Ein anderes Problem der Werbung für ein Familienpublikum besteht darin, dass es mit wenigen Ausnahmen keine rassische Vielfalt gibt. Ceer-Produzent Cheerios veröffentlichte 2013 eine Werbung mit einem interracial Paar, und obwohl das Publikum das Video positiv wahrgenommen hatte, entschieden sich die Hersteller aufgrund der vielen rassistischen Kommentare auf YouTube dafür, die Kommentare des Videos auszuschalten. In einer ähnlichen Situation, aber bereits auf Twitter, traf die Marke Old Navy auf eine Anzeige für ein interracial Paar. Es ist noch schwieriger, Menschen mit Behinderungen in der Werbung zu sehen, obwohl es selten Ausnahmen gibt: So hat beispielsweise das amerikanische Bankhaus Wells Fargo ein Video veröffentlicht, in dem ein gleichgeschlechtliches Paar ein tauben Mädchen adoptiert.

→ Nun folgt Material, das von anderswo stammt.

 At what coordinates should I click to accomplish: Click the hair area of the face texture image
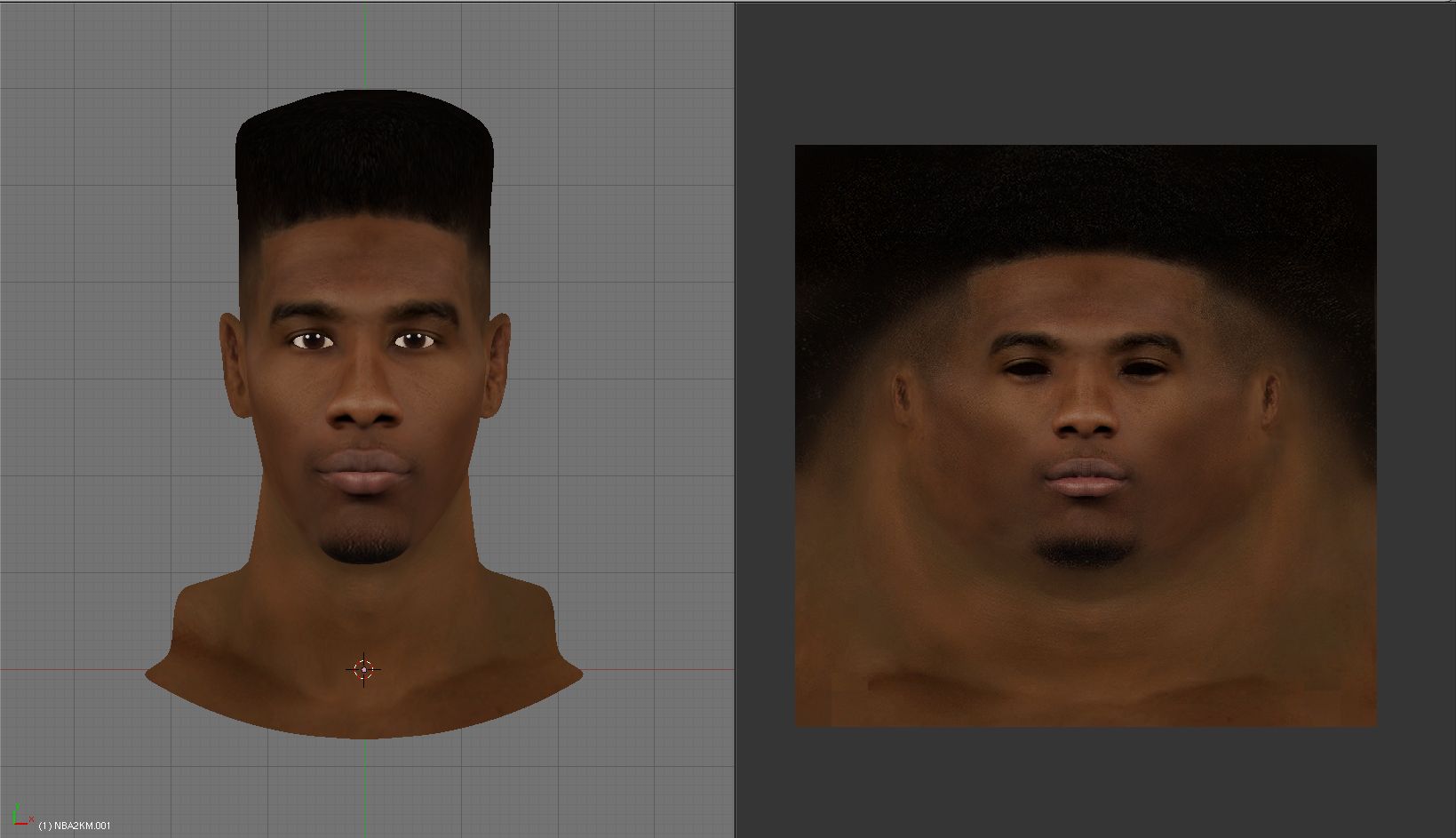pos(1084,204)
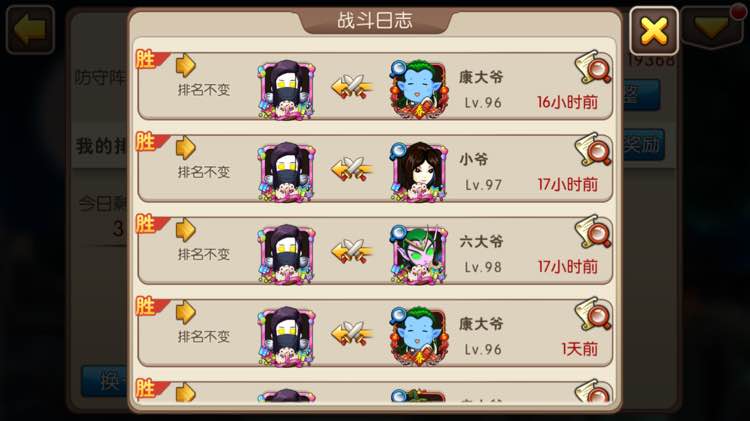The height and width of the screenshot is (421, 750).
Task: Open replay scroll for 小爷 battle
Action: pyautogui.click(x=593, y=149)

Das Ergebnis ist ein Teufelskreis: Werbetreibende bieten Käufern kein neues Image, weil sie der Meinung sind, dass sie nicht bereit sind, sich zu verändern, und Käufer gewöhnen sich zunehmend an stereotype, standardisierte Familien und bemerken das Ausmaß des Problems nicht. Deshalb ist es zu früh, um über gravierende Veränderungen zu sprechen: Werbespots mit Helden, die sich von allgemein anerkannten Standards unterscheiden, werden aktiv diskutiert, weil sie in einen einheitlichen Kontext eingebettet sind und immer noch als Ausnahme von den Regeln und nicht in der Regel wahrgenommen werden. Im russischen Fernsehen kann ein Ehepaar verschiedener Nationalitäten nur in Sitcoms wie "The Last of Magikyan" gesehen werden, bei denen der Mentalitätsunterschied verwendet wird, um einen komischen Effekt zu erzeugen. Der Rest der Familie auf dem russischen Fernsehbildschirm ist immer noch traditionell: Selbst in der Serie "Daddy's Daughter", die als Geschichte eines allein erziehenden Vaters begann, erscheint später eine Mutter.

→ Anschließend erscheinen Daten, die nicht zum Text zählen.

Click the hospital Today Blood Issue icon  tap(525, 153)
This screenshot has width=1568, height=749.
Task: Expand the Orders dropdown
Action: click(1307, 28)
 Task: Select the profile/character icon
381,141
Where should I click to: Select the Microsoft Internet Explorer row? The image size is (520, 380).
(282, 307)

Laut dem Präsidenten von Rosstat, Alexander Surinov, wird etwa ein Viertel der Kinder in Russland außerhalb einer eingetragenen Ehe geboren. Gleichzeitig werden in der Hälfte der Fälle Kinder auf Antrag beider Elternteile registriert (das heißt, beide Eltern sind bereit, das Kind als ihre eigenen zu erkennen), und in der zweiten Hälfte der Fälle - nur auf Antrag der Mutter. Das traditionelle Familienmodell, bei dem Kinder in einer eingetragenen Ehe eines heterosexuellen Paares geboren werden, wird nach und nach nicht mehr als das einzig mögliche wahrgenommen. Weder die Werbewirtschaft noch die Unterhaltungsindustrie scheinen jedoch bereit zu sein, die amerikanische Familienserie im russischen Fernsehen zu präsentieren, und in der russischen Werbung ist dies leider nicht für das gleichgeschlechtliche oder interracial Paar möglich.